Title: Physics-Assisted Machine Learning for Wave Sensing and Imaging
Speaker: Prof. Xudong Chen(IEEE Fellow)
Affiliation: National University of Singapore, Singapore
Abstract: In recent years, the use of machine learning (ML) to address wave imaging and sensing problems has garnered significant interest from researchers. However, most existing work in this field tends to adopt ML as a black box. In fact, researchers have accumulated substantial domain knowledge on wave physics over several decades, and some of these physical laws exhibit well-known mathematical properties, even analytical formulas, that do not require extensive data training. This talk emphasizes the importance of deeply understanding the corresponding forward problem when researching imaging and sensing problems, which are inherently inverse problems. Insights and intuitions, whether mathematical, physical, or engineering, can potentially aid in solving these problems more efficiently and elegantly. The presentation will cover several imaging scenarios, including microwave imaging, near-range mm-wave MIMO imaging, and scanning microwave impedance tomography. We will demonstrate how combining ML with existing knowledge of underlying wave physics can enhance image reconstruction in various contexts.

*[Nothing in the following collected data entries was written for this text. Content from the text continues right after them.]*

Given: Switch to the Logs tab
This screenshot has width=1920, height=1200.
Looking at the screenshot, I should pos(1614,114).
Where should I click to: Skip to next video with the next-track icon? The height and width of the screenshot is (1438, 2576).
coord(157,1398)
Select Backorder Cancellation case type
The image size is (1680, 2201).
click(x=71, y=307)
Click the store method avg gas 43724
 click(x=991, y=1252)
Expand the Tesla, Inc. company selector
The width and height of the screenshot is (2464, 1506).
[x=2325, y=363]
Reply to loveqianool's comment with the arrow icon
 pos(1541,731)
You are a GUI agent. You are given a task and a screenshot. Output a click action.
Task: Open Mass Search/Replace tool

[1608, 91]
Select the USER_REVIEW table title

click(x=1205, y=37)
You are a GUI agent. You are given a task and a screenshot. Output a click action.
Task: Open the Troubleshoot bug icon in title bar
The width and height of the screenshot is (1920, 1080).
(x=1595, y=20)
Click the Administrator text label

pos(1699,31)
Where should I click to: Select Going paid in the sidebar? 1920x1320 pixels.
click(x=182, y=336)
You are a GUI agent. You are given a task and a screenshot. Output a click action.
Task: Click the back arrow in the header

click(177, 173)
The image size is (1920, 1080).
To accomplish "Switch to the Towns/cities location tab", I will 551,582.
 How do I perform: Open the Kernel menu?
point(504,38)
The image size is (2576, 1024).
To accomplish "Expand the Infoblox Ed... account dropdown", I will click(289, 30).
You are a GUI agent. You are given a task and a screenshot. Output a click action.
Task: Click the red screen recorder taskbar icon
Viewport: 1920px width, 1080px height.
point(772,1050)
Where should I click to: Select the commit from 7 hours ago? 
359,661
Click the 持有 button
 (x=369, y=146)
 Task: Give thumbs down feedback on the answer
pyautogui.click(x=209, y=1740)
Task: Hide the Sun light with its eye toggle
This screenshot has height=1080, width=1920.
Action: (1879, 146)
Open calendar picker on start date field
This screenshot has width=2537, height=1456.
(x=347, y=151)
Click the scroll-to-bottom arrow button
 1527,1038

Furthermore, this talk proposes a high-accuracy and efficient ML-based classification method for frequency-modulated continuous-wave (FMCW) radar. Instead of directly using measured data as input for the neural network, we start from the fundamental principles of wave physics to design a low-dimensional input. This classifier is applied to an automotive radar system, where road targets are categorized into five types. The proposed physics-assisted classifier is tested with real-world data from 77-GHz FMCW radars and proves to be competitive among state-of-the-art methods in automotive radar applications. Finally, the talk will summarize the experiences gained from solving various wave sensing and imaging problems.
Biography:
Prof. Chen received the B.S. and M.S. degrees from Zhejiang University, China, and the Ph.D. degree from the Massachusetts Institute of Technology, USA. Since 2005, he has been with the National University of Singapore, Singapore, where he is currently a Professor. He has published 180 journal papers on inverse scattering problems, material parameter retrieval, microscopy, optical encryption, and physics-assisted machine learning. He has authored the book Computational Methods for Electromagnetic Inverse Scattering (Wiley-IEEE, 2018), which has been adopted as a textbook by many undergraduate- and graduate-level courses worldwide. His research interests include mainly electromagnetic wave theories and applications, with a focus on inverse problems and computational imaging. Dr. Chen is a Fellow of IEEE and Fellow of the Electromagnetics Academy. He was a recipient of the Young Scientist Award by the Union Radio Scientifique Internationale in 2010. He is currently a Deputy Editor-in-Chief (D-EiC) of IEEE Transactions on Geoscience and Remote Sensing (IEEE T-GRS), and he was an Associate Editor (AE) of IEEE Transactions on Microwave Theory and Techniques, IEEE T-GRS, and IEEE Journal of Electromagnetics, RF and Microwave in Medicine and Biology. He has been members of organizing committees of more than 10 conferences, serving as General Chair, Technical Program Committee (TPC) Chair, Award Committee Chair, etc. He was the Chair of IEEE Singapore Microwave Theory and Techniques (MTT)/Antennas and Propagation (AP) Joint Chapter in 2018.